Toby Chaudhuri: The G20’s added global stimulus is dramatic and vitally needed, but leaders decided to let the crisis decide if more steps are necessary.

Vijay Prashad: Dramatic? Tax havens, CEO compensation, and a mild reassessment of the IMF….

Remarkable that the U.S.-European Union come as debtor countries and are yet treated as the powerful ones. China, India, the sovereign funds, the rest of the G-77, etc. — they still can’t determine the rules! Why not cancel all global debt obligations that stem from the Volker high interest rate regime of the 1980s, and then talk?

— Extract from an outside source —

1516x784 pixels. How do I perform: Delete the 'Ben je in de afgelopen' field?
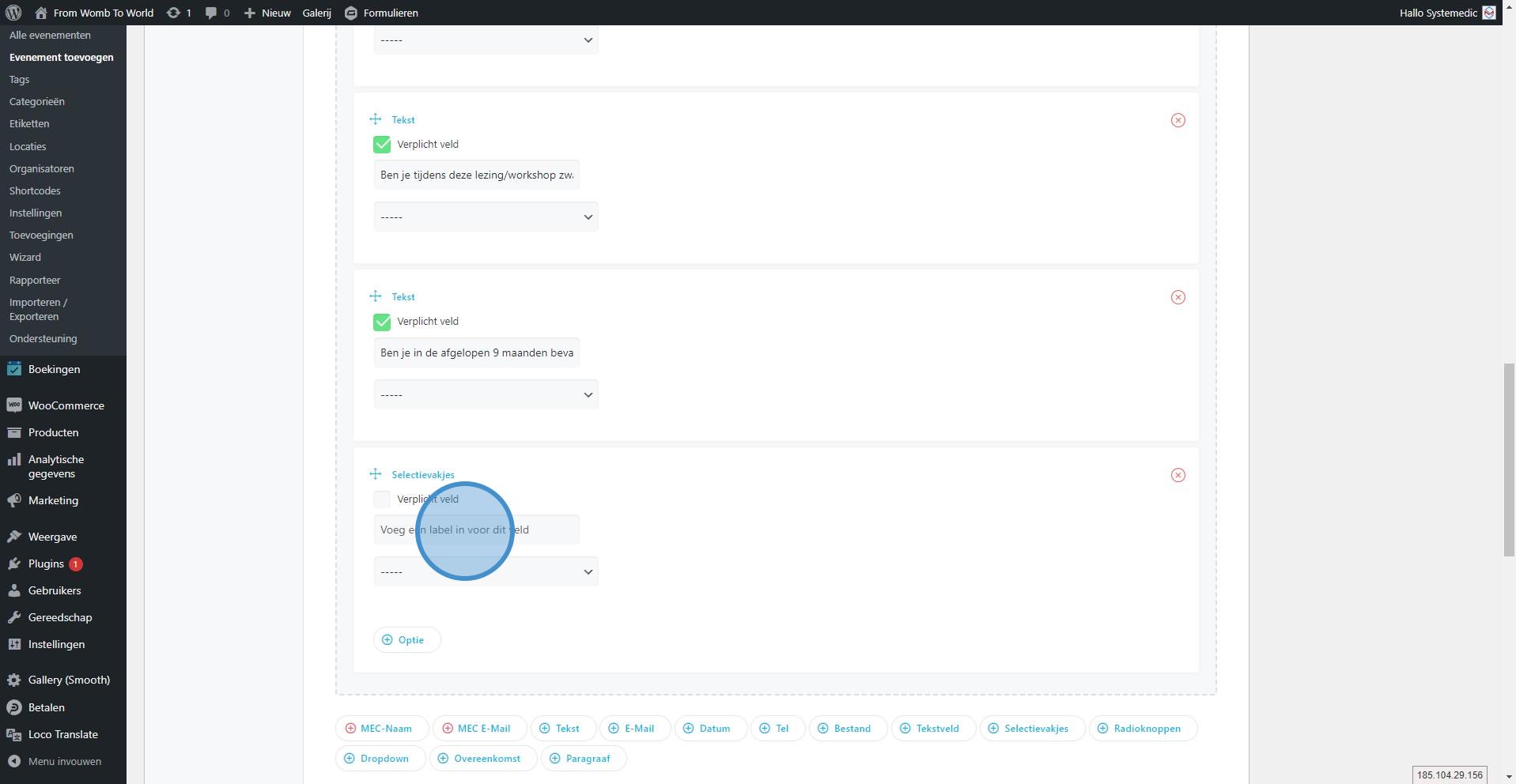[x=1178, y=297]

Bailout for AIG, but not for the bulk of the African, Asian and Latin American economies….

For shame!

Chaudhuri: We need more blood in the economy. The G20 agreement on resources — over $1 trillion — for the developing world in this crisis was a dramatic and vitally needed initiative. Otherwise, the G20 chose to agree to agree. The Europeans avoided bold new stimulus commitments. The British and Americans avoided bold new regulation of the financial community. Clearly the leaders decided to let the crisis decide whether new steps are necessary.

Prashad: What do we mean, ‘we,’ kemo sabe? The so-called ‘developing countries’ are stuck with a debt of over $3 trillion, with debt servicing now close to $600 billion per year — this is the great global accumulation by dispossession. If that money, since the 1980s, had been deposited in a Global Bank of the South, and if that capital had been used to build infrastructure in the South, (a) so much capital would not have come Northward, to flush the stock markets, and (b) much good could have come in terms of social development. And more, the ‘more blood’ now being put into the economy is being used by the big banks to consolidate their own power in the shrinking banking market (they are increasingly buying each other up): they are using taxpayer money to consolidate their own class power…. Not a process that will be good for the people in the long run.

Or so I think….

Chaudhuri: No question, chief. There’s much work to be done. The inequality gap is growing more and more stressed by unsustainable trade imbalances. We have to put the world on notice that the old ways are gone. We can’t go back to an economy in which the U.S. borrows $2 billion a day from abroad, while serving as the world’s consumer of last resort either. The Chinese, Japanese, Germans and other nations have to move away from export-led growth. The unsustainable trade imbalances — with the U.S. absorbing 70 percent of the world’s savings — provided the flood of cheap capital that eventually capsized the global economy. That world is over.

Prashad: I’m with you. In lieu of the peanuts on your upcoming flight to Chicago, I would be happy to send you the recommendation paper from the UN Expert Commission on the financial crisis (chaired by Joseph Stiglitz, who’d have made a super Treasury Sec).

Chaudhuri: The is a great read. Thanks for passing it on. Stiglitz’s fingerprints are throughout. The Preamble’s first point sets the stage well, ‘The rapid spread of financial crisis from a small number of developed countries to engulf the global economy provides tangible evidence that the international trade and financial system needs to be profoundly reformed to meet the needs and changed conditions of the 21st century.’ One can hear the music playing — the old way is over and the fight for the new system has begun.